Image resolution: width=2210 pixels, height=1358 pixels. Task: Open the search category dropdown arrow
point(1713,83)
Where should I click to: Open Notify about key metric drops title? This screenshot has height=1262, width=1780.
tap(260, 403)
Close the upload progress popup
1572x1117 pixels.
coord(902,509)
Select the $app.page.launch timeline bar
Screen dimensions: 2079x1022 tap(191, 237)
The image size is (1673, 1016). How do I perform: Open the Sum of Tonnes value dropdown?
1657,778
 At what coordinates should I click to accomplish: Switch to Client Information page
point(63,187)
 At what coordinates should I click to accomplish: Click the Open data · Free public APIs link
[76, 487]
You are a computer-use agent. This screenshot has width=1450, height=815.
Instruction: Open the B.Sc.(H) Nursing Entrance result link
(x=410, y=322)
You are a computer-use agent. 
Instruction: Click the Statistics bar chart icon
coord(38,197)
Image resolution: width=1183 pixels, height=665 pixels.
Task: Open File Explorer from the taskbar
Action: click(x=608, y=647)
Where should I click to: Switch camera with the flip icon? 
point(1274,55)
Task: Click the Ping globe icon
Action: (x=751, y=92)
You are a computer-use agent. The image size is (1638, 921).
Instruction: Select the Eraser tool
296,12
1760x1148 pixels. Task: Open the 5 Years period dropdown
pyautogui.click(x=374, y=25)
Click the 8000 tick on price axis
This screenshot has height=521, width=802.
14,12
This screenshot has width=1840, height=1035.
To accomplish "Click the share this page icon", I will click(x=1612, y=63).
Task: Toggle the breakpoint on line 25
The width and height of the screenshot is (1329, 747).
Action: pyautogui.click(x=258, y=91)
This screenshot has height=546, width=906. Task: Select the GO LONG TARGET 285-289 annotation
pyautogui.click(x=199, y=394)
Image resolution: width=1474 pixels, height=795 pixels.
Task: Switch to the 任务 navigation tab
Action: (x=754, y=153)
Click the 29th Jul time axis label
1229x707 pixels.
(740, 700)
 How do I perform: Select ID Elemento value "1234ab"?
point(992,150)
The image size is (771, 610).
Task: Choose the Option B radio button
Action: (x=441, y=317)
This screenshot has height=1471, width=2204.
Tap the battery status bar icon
::::::::::
▶ [Task instructions]: Each entry above has to be transcribed exactly as it appears.

▶ [Output for this task]:
Image resolution: width=2210 pixels, height=1358 pixels. Task: Open the search category dropdown arrow
point(1713,83)
Where should I click to: Open Notify about key metric drops title? This screenshot has height=1262, width=1780.
tap(260, 403)
Close the upload progress popup
1572x1117 pixels.
coord(902,509)
Select the $app.page.launch timeline bar
Screen dimensions: 2079x1022 tap(191, 237)
The image size is (1673, 1016). How do I perform: Open the Sum of Tonnes value dropdown?
1657,778
 At what coordinates should I click to accomplish: Switch to Client Information page
point(63,187)
 At what coordinates should I click to accomplish: Click the Open data · Free public APIs link
[76, 487]
You are a computer-use agent. This screenshot has width=1450, height=815.
Instruction: Open the B.Sc.(H) Nursing Entrance result link
(x=410, y=322)
You are a computer-use agent. 
Instruction: Click the Statistics bar chart icon
coord(38,197)
Image resolution: width=1183 pixels, height=665 pixels.
Task: Open File Explorer from the taskbar
Action: click(x=608, y=647)
Where should I click to: Switch camera with the flip icon? 
point(1274,55)
Task: Click the Ping globe icon
Action: (x=751, y=92)
You are a computer-use agent. The image size is (1638, 921).
Instruction: Select the Eraser tool
296,12
1760x1148 pixels. Task: Open the 5 Years period dropdown
pyautogui.click(x=374, y=25)
Click the 8000 tick on price axis
This screenshot has height=521, width=802.
14,12
This screenshot has width=1840, height=1035.
To accomplish "Click the share this page icon", I will click(x=1612, y=63).
Task: Toggle the breakpoint on line 25
The width and height of the screenshot is (1329, 747).
Action: pyautogui.click(x=258, y=91)
This screenshot has height=546, width=906. Task: Select the GO LONG TARGET 285-289 annotation
pyautogui.click(x=199, y=394)
Image resolution: width=1474 pixels, height=795 pixels.
Task: Switch to the 任务 navigation tab
Action: (x=754, y=153)
Click the 29th Jul time axis label
1229x707 pixels.
(740, 700)
 How do I perform: Select ID Elemento value "1234ab"?
point(992,150)
The image size is (771, 610).
Task: Choose the Option B radio button
Action: (x=441, y=317)
This screenshot has height=1471, width=2204.
Tap the battery status bar icon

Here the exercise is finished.